There are a few ways to diagnose NPH. My preference is to test in the least invasive way possible, so my 80-something patient wouldn’t be subjected to general anesthesia and a procedure that might not help.

After her spinal tap, our patient went to rehab, then home. Her family reported that she improved dramatically over the following days. But about three weeks later, she was regressing, and came back for treatment.

Now that we knew that the spinal tap helped her so much, we were confident in recommending surgery under general anesthesia to implant a ventriculoperitoneal (VP) shunt. This device drains cerebrospinal fluid in a controlled way from the brain ventricle into the abdominal cavity, where it’s absorbed and excreted.

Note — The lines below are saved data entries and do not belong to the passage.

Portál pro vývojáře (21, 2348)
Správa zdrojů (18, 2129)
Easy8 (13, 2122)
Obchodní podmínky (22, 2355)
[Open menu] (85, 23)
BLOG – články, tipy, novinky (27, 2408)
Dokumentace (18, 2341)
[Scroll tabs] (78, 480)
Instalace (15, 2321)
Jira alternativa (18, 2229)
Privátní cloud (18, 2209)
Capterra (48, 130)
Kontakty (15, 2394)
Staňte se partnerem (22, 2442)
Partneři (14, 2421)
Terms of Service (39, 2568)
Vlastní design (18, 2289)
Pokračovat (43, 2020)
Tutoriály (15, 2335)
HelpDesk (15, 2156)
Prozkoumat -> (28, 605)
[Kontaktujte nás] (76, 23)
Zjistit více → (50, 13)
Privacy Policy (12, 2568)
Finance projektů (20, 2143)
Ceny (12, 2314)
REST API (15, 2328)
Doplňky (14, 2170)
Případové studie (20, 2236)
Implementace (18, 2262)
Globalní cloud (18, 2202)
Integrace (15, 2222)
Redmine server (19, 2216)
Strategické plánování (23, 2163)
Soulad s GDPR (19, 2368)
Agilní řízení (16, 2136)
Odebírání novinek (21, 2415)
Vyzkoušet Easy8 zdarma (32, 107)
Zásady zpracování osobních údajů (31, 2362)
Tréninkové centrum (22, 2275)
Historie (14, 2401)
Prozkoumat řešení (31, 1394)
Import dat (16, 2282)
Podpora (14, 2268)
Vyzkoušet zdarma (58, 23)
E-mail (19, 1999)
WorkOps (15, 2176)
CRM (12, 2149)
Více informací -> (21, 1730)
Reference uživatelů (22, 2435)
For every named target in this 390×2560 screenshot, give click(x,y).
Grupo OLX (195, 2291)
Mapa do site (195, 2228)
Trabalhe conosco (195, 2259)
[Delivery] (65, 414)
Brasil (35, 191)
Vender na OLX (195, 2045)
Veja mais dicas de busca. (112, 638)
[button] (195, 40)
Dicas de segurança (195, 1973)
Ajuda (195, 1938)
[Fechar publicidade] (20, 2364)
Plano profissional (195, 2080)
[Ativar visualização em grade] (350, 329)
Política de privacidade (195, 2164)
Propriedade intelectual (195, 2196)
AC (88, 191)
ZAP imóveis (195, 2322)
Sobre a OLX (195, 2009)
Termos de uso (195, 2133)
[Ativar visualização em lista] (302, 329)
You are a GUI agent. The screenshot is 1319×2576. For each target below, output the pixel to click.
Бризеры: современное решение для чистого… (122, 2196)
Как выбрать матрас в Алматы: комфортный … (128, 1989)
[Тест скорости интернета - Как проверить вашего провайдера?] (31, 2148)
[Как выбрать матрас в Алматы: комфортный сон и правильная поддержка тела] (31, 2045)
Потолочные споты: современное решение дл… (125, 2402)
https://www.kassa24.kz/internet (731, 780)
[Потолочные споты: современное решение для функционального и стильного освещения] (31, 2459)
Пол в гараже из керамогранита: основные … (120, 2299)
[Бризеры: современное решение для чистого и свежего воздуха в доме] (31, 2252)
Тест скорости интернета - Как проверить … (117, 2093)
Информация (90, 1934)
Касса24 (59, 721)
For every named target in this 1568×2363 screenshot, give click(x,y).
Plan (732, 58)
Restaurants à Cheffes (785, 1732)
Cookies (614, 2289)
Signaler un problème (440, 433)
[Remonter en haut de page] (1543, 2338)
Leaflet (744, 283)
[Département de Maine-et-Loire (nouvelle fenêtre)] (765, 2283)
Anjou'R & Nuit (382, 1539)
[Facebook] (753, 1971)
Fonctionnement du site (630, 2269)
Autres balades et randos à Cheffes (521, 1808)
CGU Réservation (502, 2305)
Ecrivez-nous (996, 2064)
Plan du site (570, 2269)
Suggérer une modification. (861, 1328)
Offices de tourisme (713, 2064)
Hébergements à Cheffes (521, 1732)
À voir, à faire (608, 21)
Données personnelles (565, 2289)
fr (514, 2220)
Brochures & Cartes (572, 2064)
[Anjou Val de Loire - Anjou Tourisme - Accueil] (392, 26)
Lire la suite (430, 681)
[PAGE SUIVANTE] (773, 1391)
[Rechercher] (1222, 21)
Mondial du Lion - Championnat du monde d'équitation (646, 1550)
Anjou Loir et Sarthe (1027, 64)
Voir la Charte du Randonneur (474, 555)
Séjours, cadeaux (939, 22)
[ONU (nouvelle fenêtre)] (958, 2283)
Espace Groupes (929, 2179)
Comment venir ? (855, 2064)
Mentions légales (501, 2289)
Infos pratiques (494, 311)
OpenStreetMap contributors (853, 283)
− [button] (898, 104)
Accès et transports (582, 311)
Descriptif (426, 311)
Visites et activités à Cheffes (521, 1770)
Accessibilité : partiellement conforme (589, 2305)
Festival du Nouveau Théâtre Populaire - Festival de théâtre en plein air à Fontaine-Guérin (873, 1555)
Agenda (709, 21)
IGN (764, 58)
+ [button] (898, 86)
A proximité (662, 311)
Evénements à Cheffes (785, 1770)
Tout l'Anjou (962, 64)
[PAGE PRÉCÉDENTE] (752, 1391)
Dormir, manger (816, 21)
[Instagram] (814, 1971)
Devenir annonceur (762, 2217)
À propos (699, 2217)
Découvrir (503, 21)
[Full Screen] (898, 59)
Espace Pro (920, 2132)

About 10% to 15% of all dementias are reversible, and one cause is NPH, though why some people develop it is not fully understood. The conventional wisdom is that the brain becomes more “floppy” with age and deforms under the normal pressure of cerebrospinal fluid in the ventricles. The way it deforms causes the classic clinical triad that we saw with this patient.

Surgery usually helps more with walking and incontinence than with cognition, but in our patient, I’m happy to report that the shunt helped all three. She’s living at home independently once again.

Patrick Connolly is a clinical associate of neurosurgery at Penn Medicine and neurosurgery chief, Virtua Memorial Hospital.